Visceral adipose tissue and four gastrointestinal disorders: a two-sample Mendelian randomization study
10.3969/j.issn.1006-2483.2025.06.004
- VernacularTitle:内脏脂肪组织与四种消化系统疾病:两样本孟德尔随机化和荟萃分析研究
- Author:
Liyuan FANG
1
;
Yuhang FANG
2
;
Runxi WANG
1
;
Ying ZHANG
1
Author Information
1. Guang'anmen Hospital , China Academy of Chinese Medical Sciences, Beijing 100053 , China
2. Beijing University of Chinese Medicine, Beijing 100029, China
- Publication Type:Journal Article
- Keywords:
Visceral adipose tissue;
Peptic ulcer disease;
Irritable bowel syndrome;
Mendelian randomization
- From:
Journal of Public Health and Preventive Medicine
2025;36(6):17-20
- CountryChina
- Language:Chinese
-
Abstract:
Objective To explore the potential causality between visceral adipose tissue (VAT) and inflammatory bowel disease, peptic ulcer disease, irritable bowel syndrome and gastroesophageal reflux disease. Methods Two-sample Mendelian randomization (MR) investigations were carried out, employing genetic variants closely linked with VAT as instrumental variables. The summary data for aforementioned gastrointestinal disorders were obtained from the genome-wide association study (GWAS) in UK biobank and Finn Gen databases, respectively.
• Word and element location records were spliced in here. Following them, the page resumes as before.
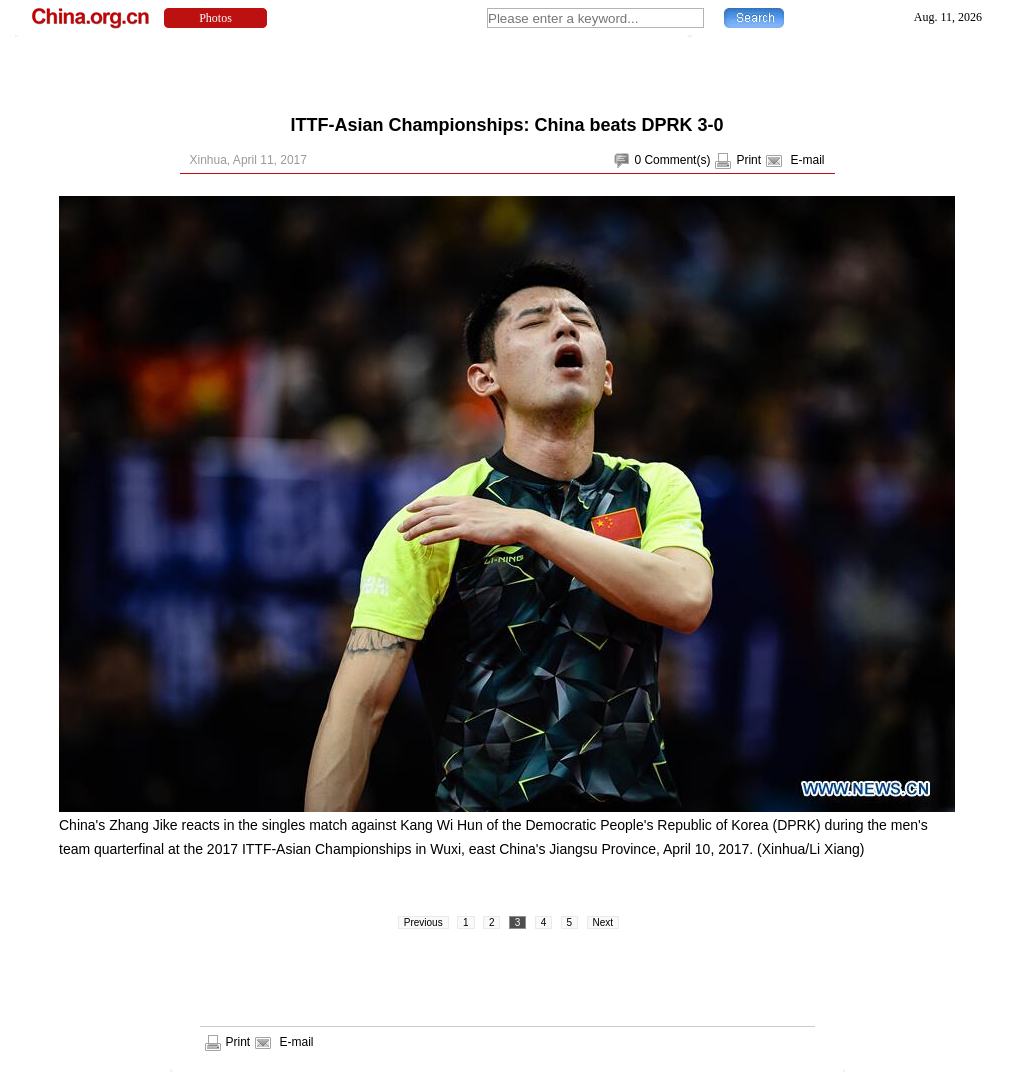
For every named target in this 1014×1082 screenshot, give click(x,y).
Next (603, 922)
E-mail (807, 160)
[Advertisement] (507, 70)
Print (748, 160)
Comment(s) (677, 160)
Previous (423, 922)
The inverse variance-weighted method (IVW) was employed as the primary analytical method, bolstered by a sequence of sensitivity analyses to verify the robustness of MR. Subsequently, a meta-analysis was conducted to amalgamate the findings derived from both databases. Results This study included a total of 42 single nucleotide polymorphisms that were strongly associated with visceral adipose tissue as instrumental variables. Statistically significant correlations were found between VAT and peptic ulcer (OR=1.17, 95% CI: 1.08-1.27, P < 0.01), gastroesophageal reflux disease (OR=1.10, 95% CI: 1.03-1.18, P = 0.02), and irritable bowel syndrome (OR=1.12, 95% CI: 1.04-1.12, P = 0.03). There was no statistical significance between VAT and inflammatory bowel disease (OR=0.94, 95% CI: 0.79-1.12, P = 0.65). Conclusion VAT exhibits a causal linkage with peptic ulcer, gastroesophageal reflux disease, and irritable bowel syndrome. Accurately assessing VAT levels via imaging methods, screening individuals at high-risk, and actively controlling abdominal obesity bear important clinical significance.